Enrico Fermi at far right. The
other "ragazzi
from left to right, Oscar D'Agostino,
Emilio SegrèEdoardo Amaldi,
and Franco Rasetti. The photo
 was taken by a sixth, Bruno Pontecorvo.
The background looks very much
like the buildings on via Panisperna
today, though #90, where the institute
supposedly was, is an older church.
As a result, we are not sure exactly where on 
via Panisperna the institute was located.



Fermi's location beginning in 1935 is well-known, and now bears his name, as well as sporting a plaque commemorating his extraordinary research there. And that's in the main campus of Rome's storied university, La Sapienza, or La Città Universitaria, designed by Mario Piacentini and opened in 1935 (the subject of prior posts, including one on Gio Ponti's math building and another on Mario Sironi's "Aula Magna" mural - Great Hall - painted in 1935).

In May 2018 we joined a guided tour of the University's physics department, located in one of Piacentini's original set of buildings. 


Left, the Department of Physics is named for Fermi.






The Physics Institute itself is named for another Nobel-winning Italian physicist (and member of the Fascist Party, as was Fermi at one point), Guglielmo Marconi, as seen here:

The plaque below - inside the building - reads:
"In this institute from 1927 to 1938 Enrico Fermi taught and studied.

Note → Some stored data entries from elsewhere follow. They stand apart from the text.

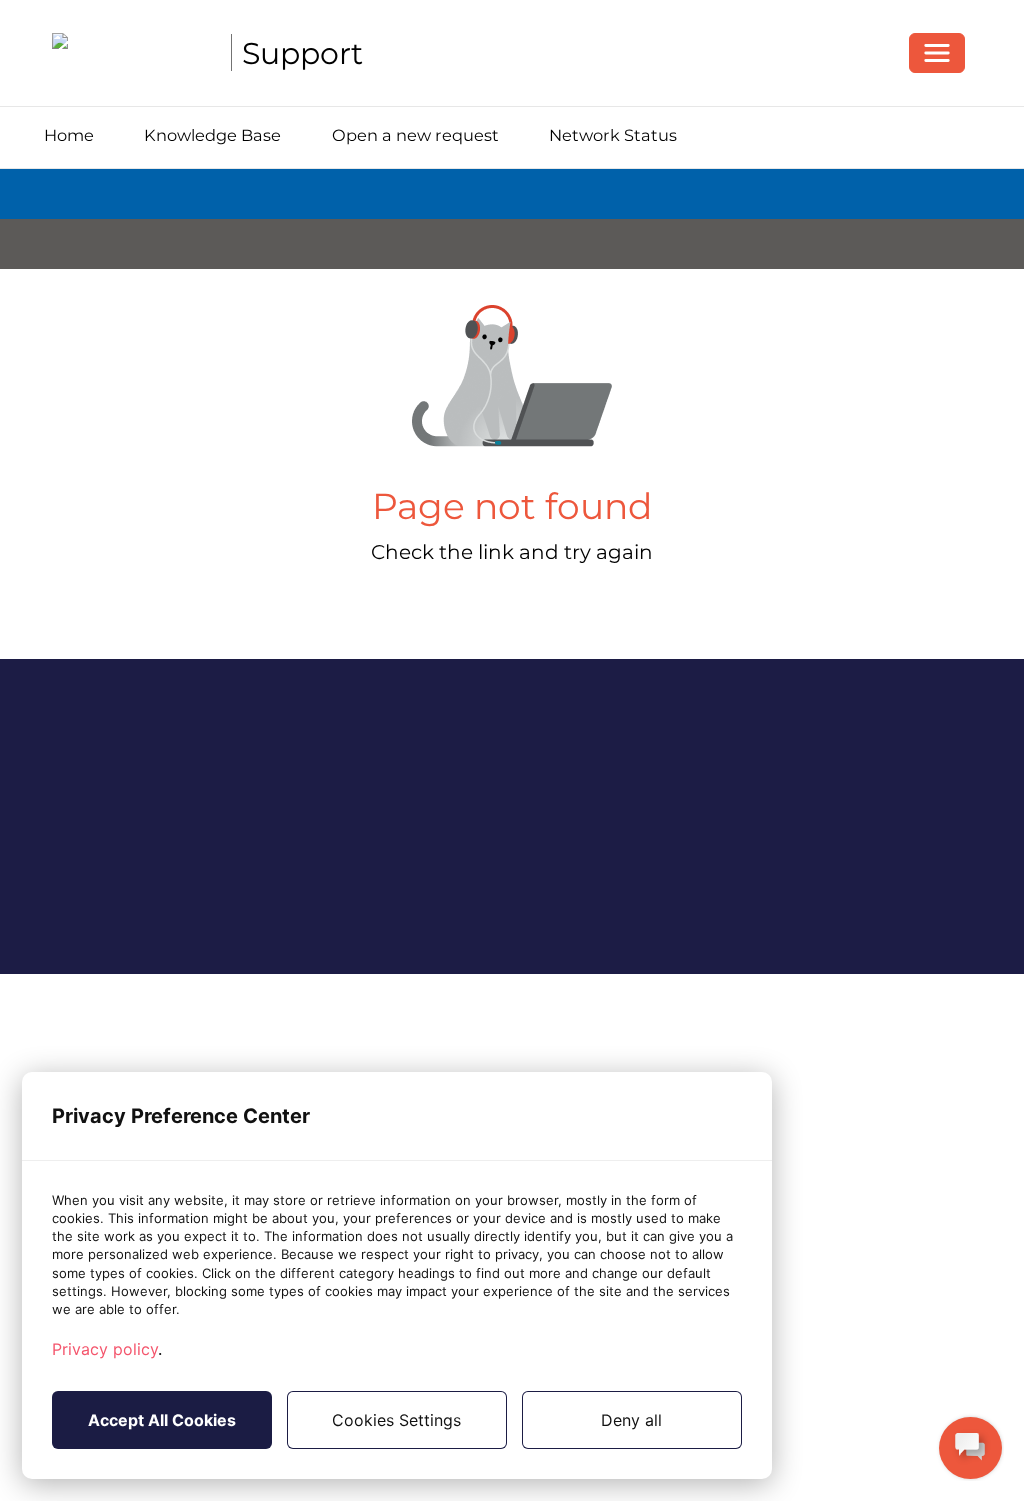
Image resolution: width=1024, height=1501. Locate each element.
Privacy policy (105, 1349)
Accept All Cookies (162, 1420)
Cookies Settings (396, 1420)
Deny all (631, 1420)
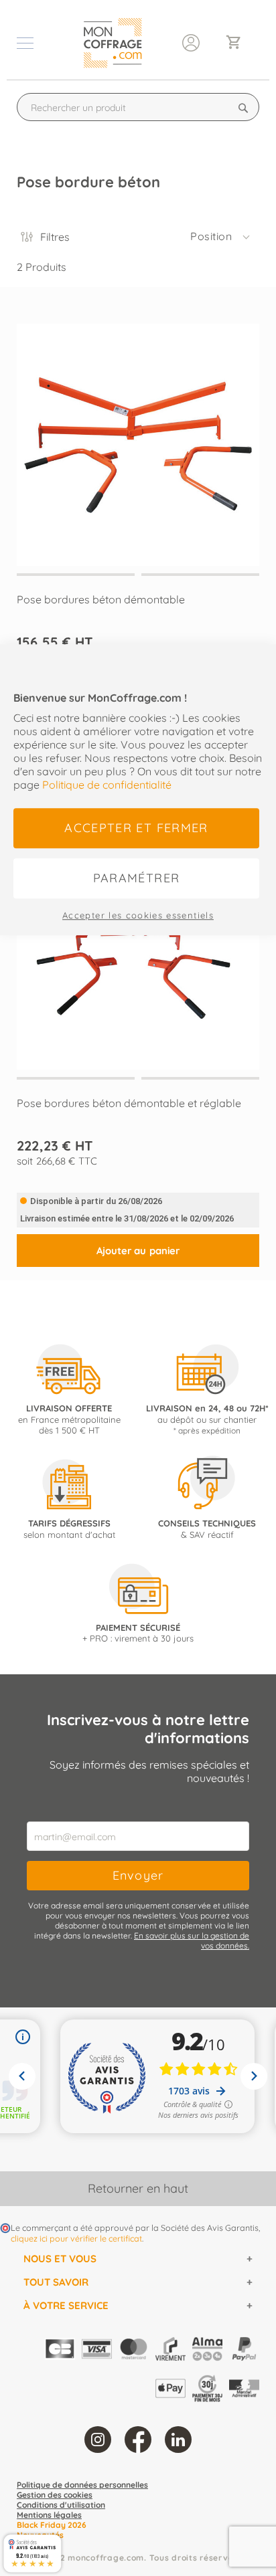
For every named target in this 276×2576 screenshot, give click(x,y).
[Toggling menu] (25, 43)
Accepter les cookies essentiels (138, 915)
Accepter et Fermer (136, 827)
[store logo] (112, 43)
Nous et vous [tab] (59, 2259)
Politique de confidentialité (106, 784)
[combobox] (138, 107)
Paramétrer (136, 878)
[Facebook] (138, 2439)
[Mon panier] (239, 43)
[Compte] (191, 41)
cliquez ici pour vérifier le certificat (76, 2238)
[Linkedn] (178, 2439)
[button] (221, 236)
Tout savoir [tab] (55, 2282)
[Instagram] (97, 2439)
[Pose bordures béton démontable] (138, 433)
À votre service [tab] (66, 2305)
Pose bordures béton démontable (101, 599)
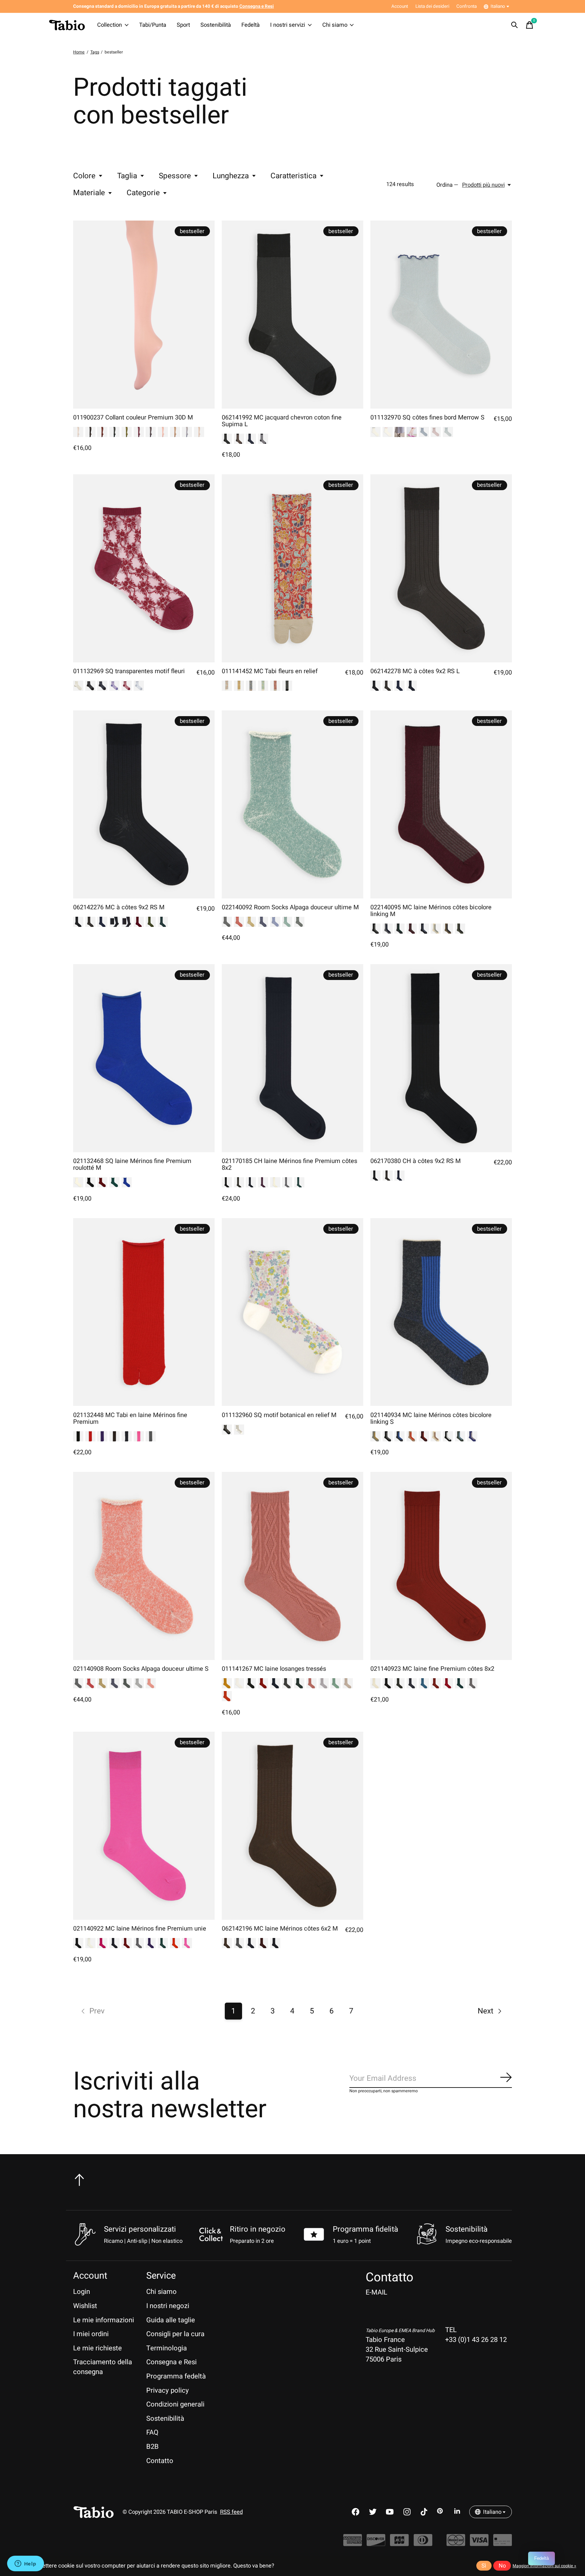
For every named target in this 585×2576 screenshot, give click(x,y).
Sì (483, 2566)
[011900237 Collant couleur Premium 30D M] (144, 315)
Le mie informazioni (103, 2320)
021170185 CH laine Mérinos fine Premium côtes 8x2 (289, 1164)
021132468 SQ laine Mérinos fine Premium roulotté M (132, 1164)
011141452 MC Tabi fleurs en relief (270, 671)
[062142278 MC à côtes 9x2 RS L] (441, 568)
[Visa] (479, 2543)
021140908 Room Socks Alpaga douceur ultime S (141, 1668)
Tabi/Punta (152, 25)
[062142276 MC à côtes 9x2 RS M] (144, 804)
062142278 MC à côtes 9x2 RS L (415, 671)
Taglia (127, 175)
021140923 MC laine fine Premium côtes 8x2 (432, 1668)
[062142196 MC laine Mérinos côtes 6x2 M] (292, 1826)
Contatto (159, 2461)
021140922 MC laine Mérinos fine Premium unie (139, 1928)
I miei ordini (91, 2334)
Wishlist (85, 2306)
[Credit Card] (502, 2543)
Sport (183, 25)
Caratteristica (293, 175)
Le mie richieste (97, 2348)
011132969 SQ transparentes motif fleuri (129, 671)
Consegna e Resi (171, 2362)
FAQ (152, 2432)
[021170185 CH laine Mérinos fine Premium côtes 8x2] (292, 1058)
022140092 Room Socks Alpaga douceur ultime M (290, 907)
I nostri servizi (287, 25)
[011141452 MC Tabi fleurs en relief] (292, 568)
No (502, 2566)
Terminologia (166, 2348)
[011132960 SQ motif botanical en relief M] (292, 1312)
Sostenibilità (215, 25)
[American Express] (352, 2543)
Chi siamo (334, 25)
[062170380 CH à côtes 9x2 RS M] (441, 1058)
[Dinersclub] (423, 2543)
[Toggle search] (514, 25)
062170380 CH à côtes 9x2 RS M (415, 1161)
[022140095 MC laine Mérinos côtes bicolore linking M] (441, 804)
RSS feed (231, 2512)
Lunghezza (231, 175)
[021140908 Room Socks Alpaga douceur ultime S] (144, 1566)
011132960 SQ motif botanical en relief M (279, 1415)
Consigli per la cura (175, 2334)
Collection (109, 25)
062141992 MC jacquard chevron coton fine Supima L (282, 421)
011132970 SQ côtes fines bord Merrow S (427, 417)
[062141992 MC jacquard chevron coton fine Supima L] (292, 315)
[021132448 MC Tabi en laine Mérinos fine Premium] (144, 1312)
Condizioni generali (175, 2404)
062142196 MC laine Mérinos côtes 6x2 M (280, 1928)
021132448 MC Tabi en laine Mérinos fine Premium (130, 1419)
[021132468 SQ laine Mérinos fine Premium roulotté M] (144, 1058)
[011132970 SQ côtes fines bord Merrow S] (441, 315)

Here he investigated the structure of materials and discovered the radioactivity caused by neutrons [actually neutrinos], opening new avenues in the world. To the knowledge and power of man." [As noted, the institute was located on via Panisperna until about 1935.]


What the plaque does not say is that in 1938, when Fermi, age 37, went to Stockholm to accept his Nobel prize in physics, he kept going - to the United States, fleeing with his family from the racial laws of Italy that had already affected the lives of many of his colleagues and potentially would affect his wife, who was of Jewish heritage.

The tour included parts of Fermi's lab (left), and a cabinet of Fermi tools and books (below, right).





Besides the photo of i ragazzi di via Panisperna, other photos on display on the tour included the one below of Fermi with two other giants of theoretical physics, Werner Heisenberg and another Italian, Wolfgang Pauli (below, the German Heisenberg in the center, Pauli on the right), at Lake Como (date unclear).


The Nobel Prize website has a good biography of Fermi and lay-person descriptions of his scientific breakthroughs (at least one of which was developed based on Pauli's research).